To estimate the heat of vaporization of water, you can use the Clausius-Clapeyron equation. The equation relates the vapor pressure of a substance at one temperature to its vapor pressure at another temperature, and the heat of vaporization. The formula for the Clausius-Clapeyron equation is as follows:

ln(P₂/P₁) = (-ΔHvap/R) * (1/T₂ - 1/T₁)

where:
P₁ and P₂ are the vapor pressures at temperatures T₁ and T₂, respectively.
ΔHvap is the heat of vaporization.
R is the ideal gas constant (8.314 J/mol K).
T₁ and T₂ are the temperatures in Kelvin.

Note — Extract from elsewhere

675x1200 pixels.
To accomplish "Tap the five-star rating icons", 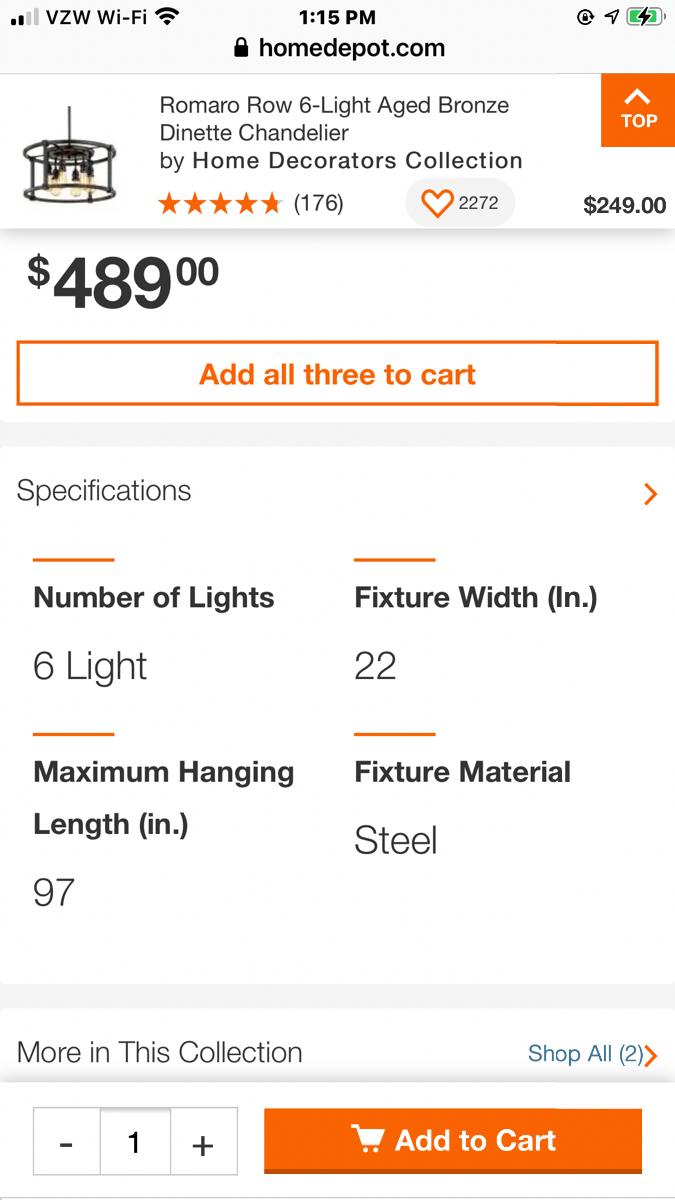I will coord(220,204).
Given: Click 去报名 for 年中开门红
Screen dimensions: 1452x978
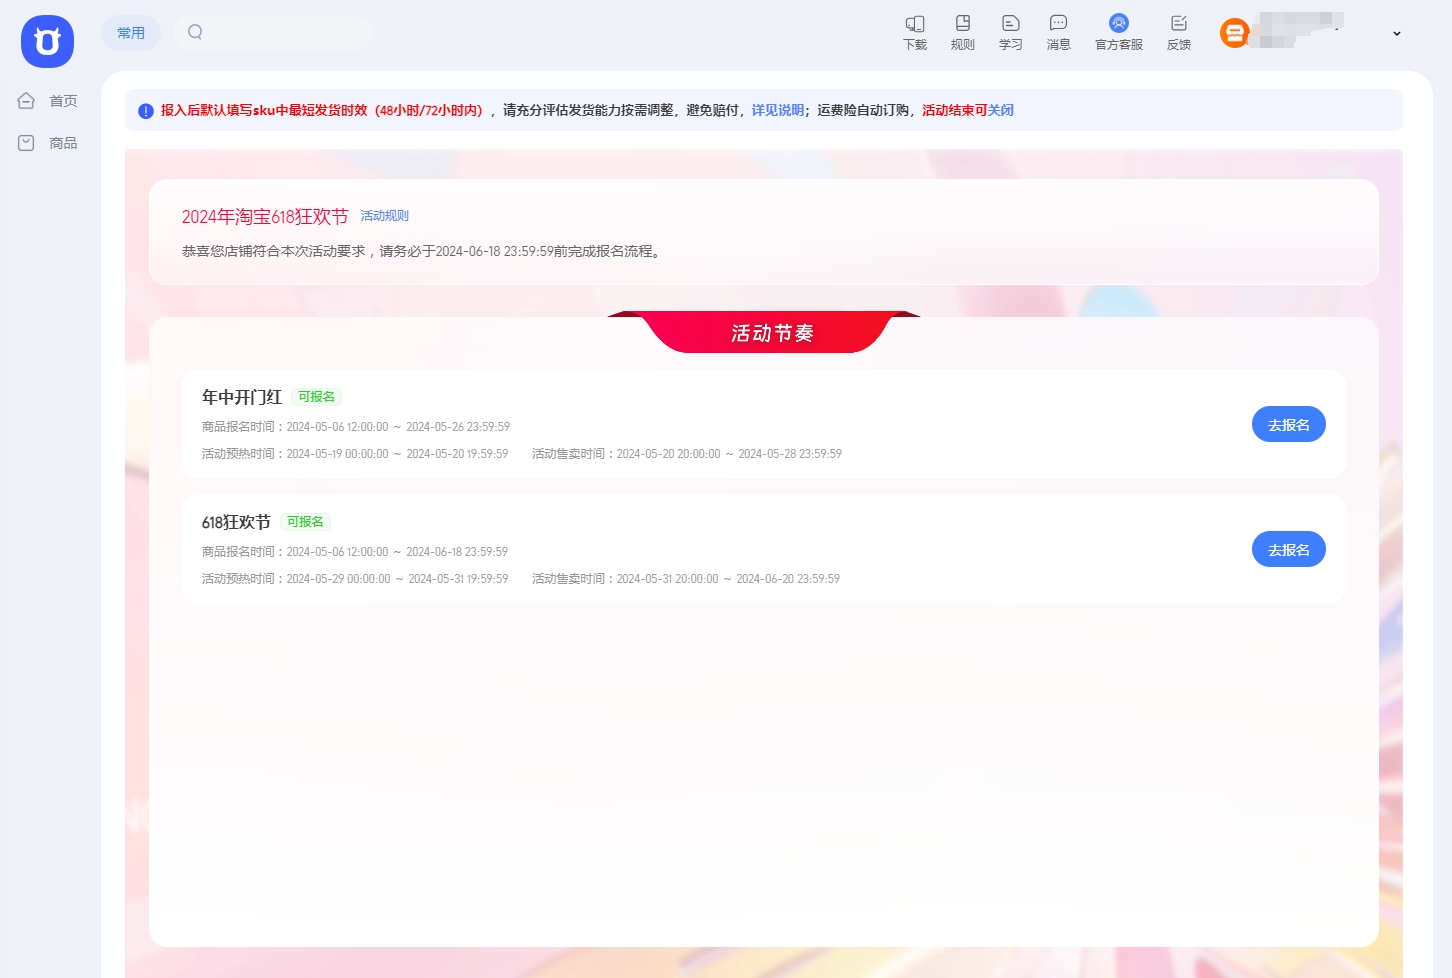Looking at the screenshot, I should tap(1288, 425).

To solve for the heat of vaporization, we need to rearrange the equation:

ΔHvap = -R * (1/T₂ - 1/T₁) * ln(P₂/P₁)

Now let's plug in the given values:

P₁ = 17.54 torr (converted to atm: 17.54/760 = 0.0230 atm)
T₁ = 20°C = 293.15 K
P₂ = 149.4 torr (converted to atm: 149.4/760 = 0.1968 atm)
T₂ = 60°C = 333.15 K

Now substitute these values into the equation:

ΔHvap = -8.314 J/mol K * (1/333.15 K - 1/293.15 K) * ln(0.1968 atm/0.0230 atm)

Calculating this expression will give you the estimation of the heat of vaporization of water.